Page 110 of The Leaving Kind
Fred laughed. “You look far too young to have made that connection, but just so.” He sobered a little as he nodded toward the open examination room where the vet had taken Honey. “That’s Lucy.”
At her name, Honey turned and panted, tongue lolling out in a doggy smile.
Cam resisted the urge to press his hand over the wound in his chest. Never show them how much it hurts. Stupid advice, but he’d follow it to the letter. He forced a smile. “We called her Honey.”
Fred glanced between him and Jorge. “I can see she was in good hands.”
Ginny arrived at Fred’s side. “How much do we owe you for her care?”
“No-thing.” Cam backed up a step. “So, ah ...”
Fred and Ginny put on matching frowns. Ginny spoke. “Do you want to say goodbye? Maybe we could exchange numbers? If we’re down this way, we could stop by and let you all visit. I’m sure Lucy will miss you both. You’ve obviously taken real good care of her.”
Cam shook his head. “No need.” His own frown was in an effort not to let the tears gathering behind his eyes spill out. “Take care of her, okay?”
Honey—Lucy—watched his retreat, and when he got to the door, she scrabbled as though trying to make a leap from the examination table. Cam’s heart collapsed inside his chest as he turned away from her and pushed through the doors and out into the parking lot.
He made it to the truck but lacked the strength and coordination to open a door. Instead, he sort of molded himself to the side and hid his face in the dark space of an open window.
A heavy hand landed on his shoulder, and Jorge’s solid, implacable presence rested beside him a moment. Every breath Cam managed sounded wrong, as though he’d run a mile in this stupid September heat. The humidity was the killer. He could have run ten miles over there, in that other heat. Without this pain in his chest. Could have—
“Want to go get a drink?” Jorge asked.
Cam nodded vigorously. Fuck, yes. “Let’s take a bottle back to the house so we don’t have to drive, because in about an hour, I plan to be insensible.”
With a nod, Jorge held out his hand for the keys. Cam passed them over, climbed into the passenger side, and closed his eyes against the ever-present need to cry.
Victor sat at one end of the long kitchen table and turned his phone over in his palm like a bar of soap. After several rotations, he checked the notification pane, not expecting to find anything new but compelled to look anyway.

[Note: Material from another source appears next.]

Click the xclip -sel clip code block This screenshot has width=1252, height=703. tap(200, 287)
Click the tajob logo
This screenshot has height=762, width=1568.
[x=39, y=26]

Cam hadn’t checked in for three days.
After Wednesday had passed without a text, Victor spent his evening wavering between giddiness and a flatter, duller feeling of inevitability. Cam had given up on him. That he had expected but not the disquiet that came along with it. When had he come to rely on the fact Cam would be back? When had fantasy become his reality? Or had his reality diverged into unreality?
Stop.
If he let his thoughts continue along that line, he’d be on his knees in front of the wine rack. “I should get rid of all the wine in this house.”
He wouldn’t. He should, but he couldn’t.
Sahar, when he’d called her, had been supremely unhelpful on that score. “It’s your choice, Victor.”

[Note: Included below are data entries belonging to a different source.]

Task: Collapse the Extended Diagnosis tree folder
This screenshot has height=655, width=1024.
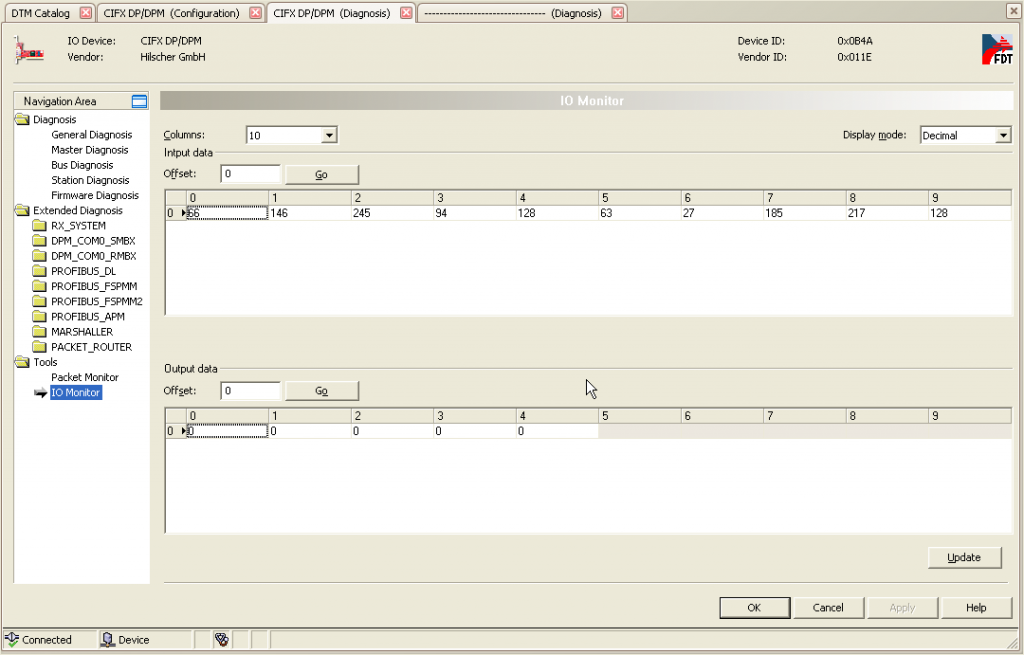Action: pos(22,211)

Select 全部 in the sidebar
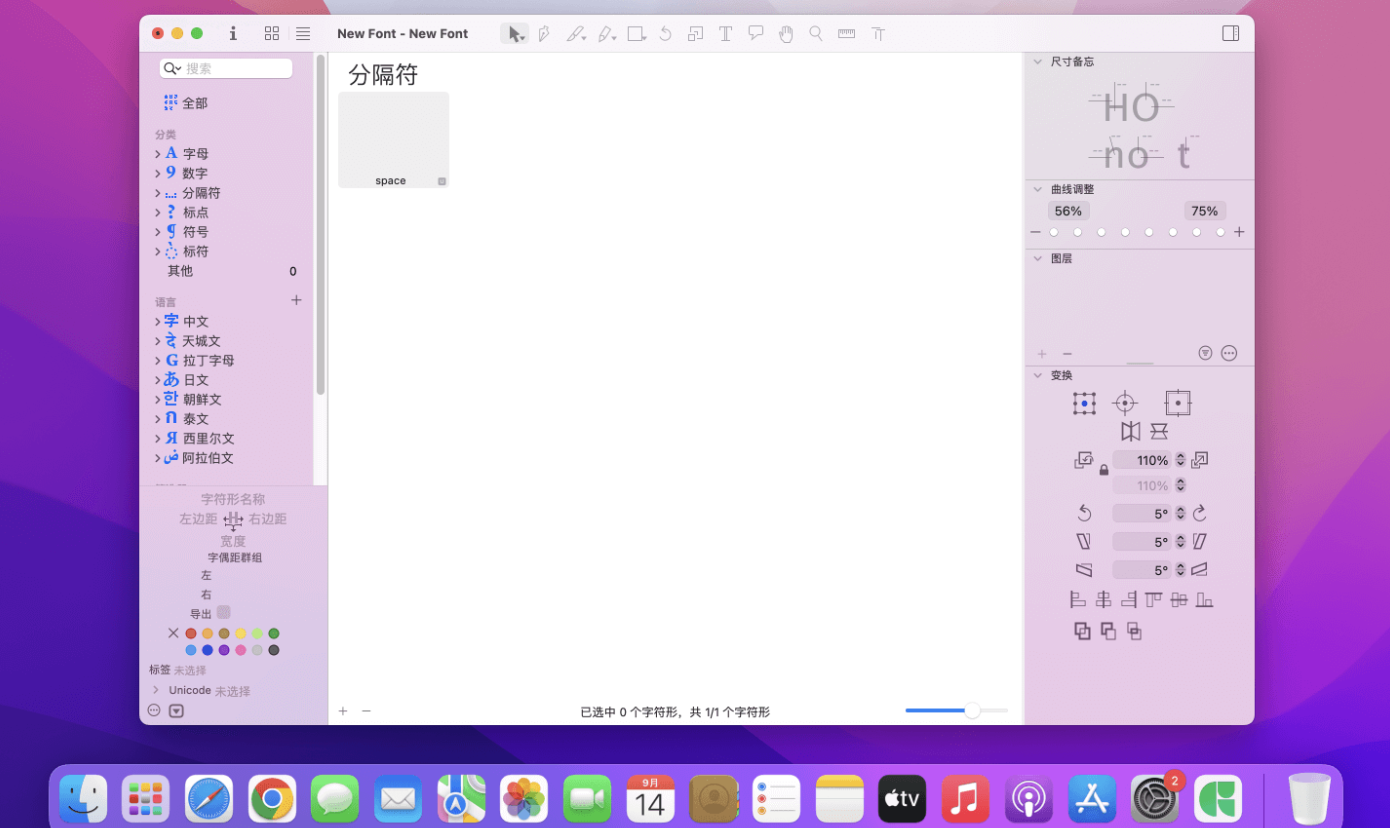(194, 103)
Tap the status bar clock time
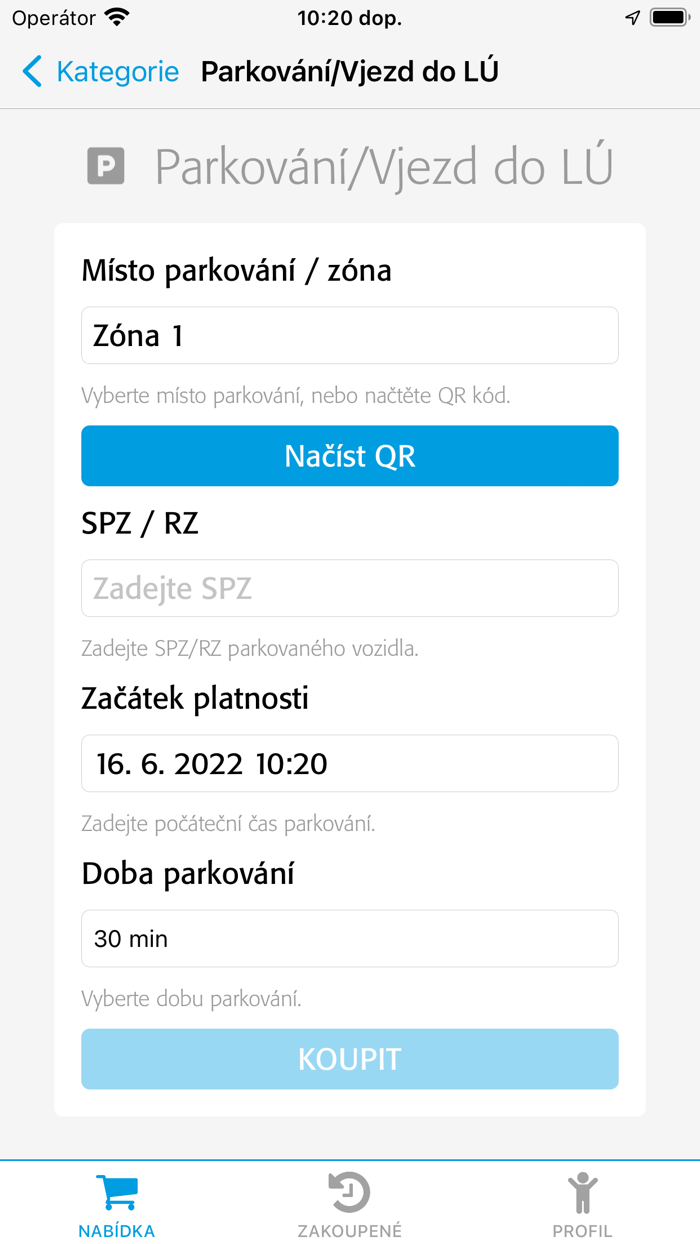The width and height of the screenshot is (700, 1244). (x=350, y=18)
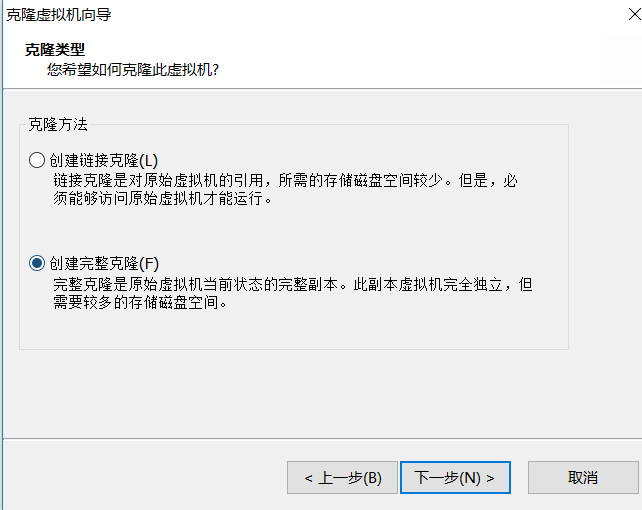Cancel the wizard with 取消 button
Image resolution: width=642 pixels, height=510 pixels.
point(583,478)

Choice could go get mired in fudge.
She had put him in touch with a psychiatrist, however, and they had tentatively planned a course of medication meant to help balance his moods. He’d been warned that alcohol and the prescription wouldn’t mix. He’d decided to think about it over the weekend. While he journaled. Because Sahar still felt it was important for him to work though his feelings.
If only she knew.
She probably did.
His textless Thursday had been more difficult to bear. Thankfully, he’d had back-to-back afternoon classes, the extra session a poor substitute, really, for the class he’d missed while wallowing in self-imposed grief.

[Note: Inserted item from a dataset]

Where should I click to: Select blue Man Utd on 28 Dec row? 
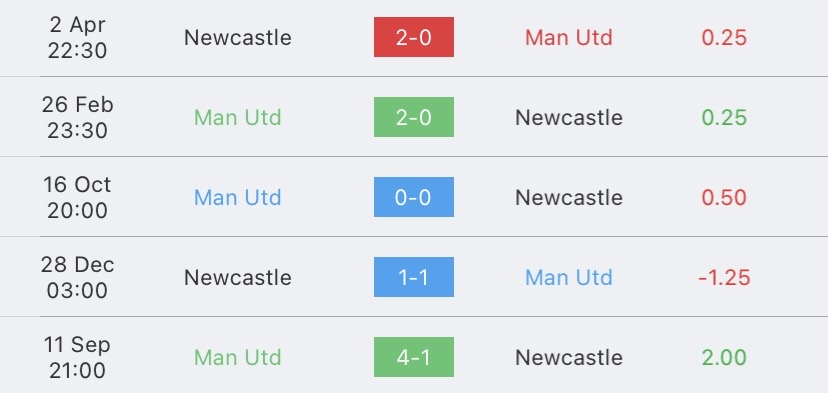tap(569, 277)
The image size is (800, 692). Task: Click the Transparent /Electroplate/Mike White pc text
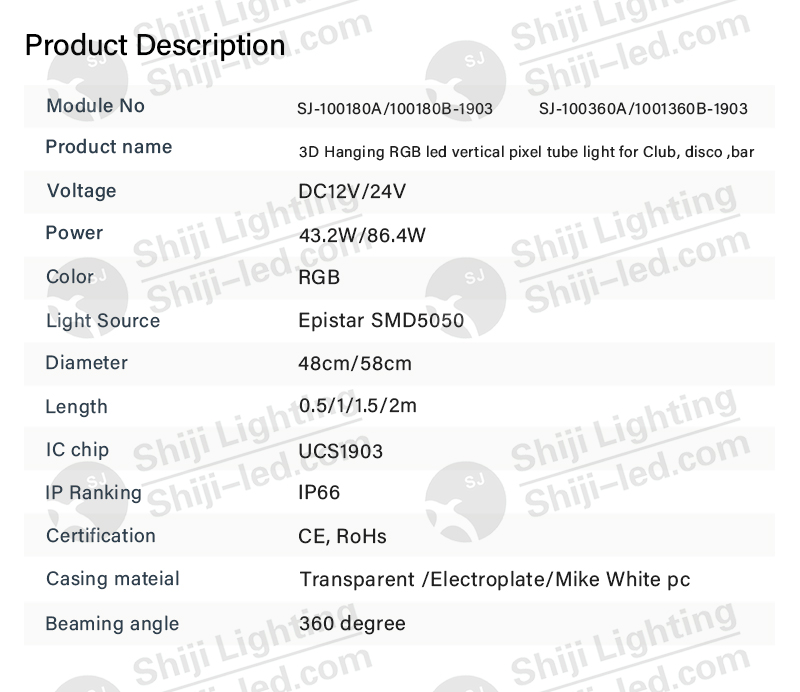pyautogui.click(x=494, y=580)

He still felt slowed, but that was perhaps all for the good. A slower climb to equilibrium usually signaled a longer period of evenness. But it was Friday now, and Cam’s absence remained a bump in his otherwise smooth road.
Victor had no reason to call him, except to apologize for being an ass.
A pang of longing hit Victor hard in the chest. If he wanted this feeling to go away, he’d do better not to call. Not to stay in touch.
What he couldn’t figure out was the why. For any of it. Why he’d decided he needed to give Cam up and why he wanted him back. The giving up made sense from a certain perspective. Victor always did away with what made him happy while on a downward slide. The need to take Cam back up was pricklier.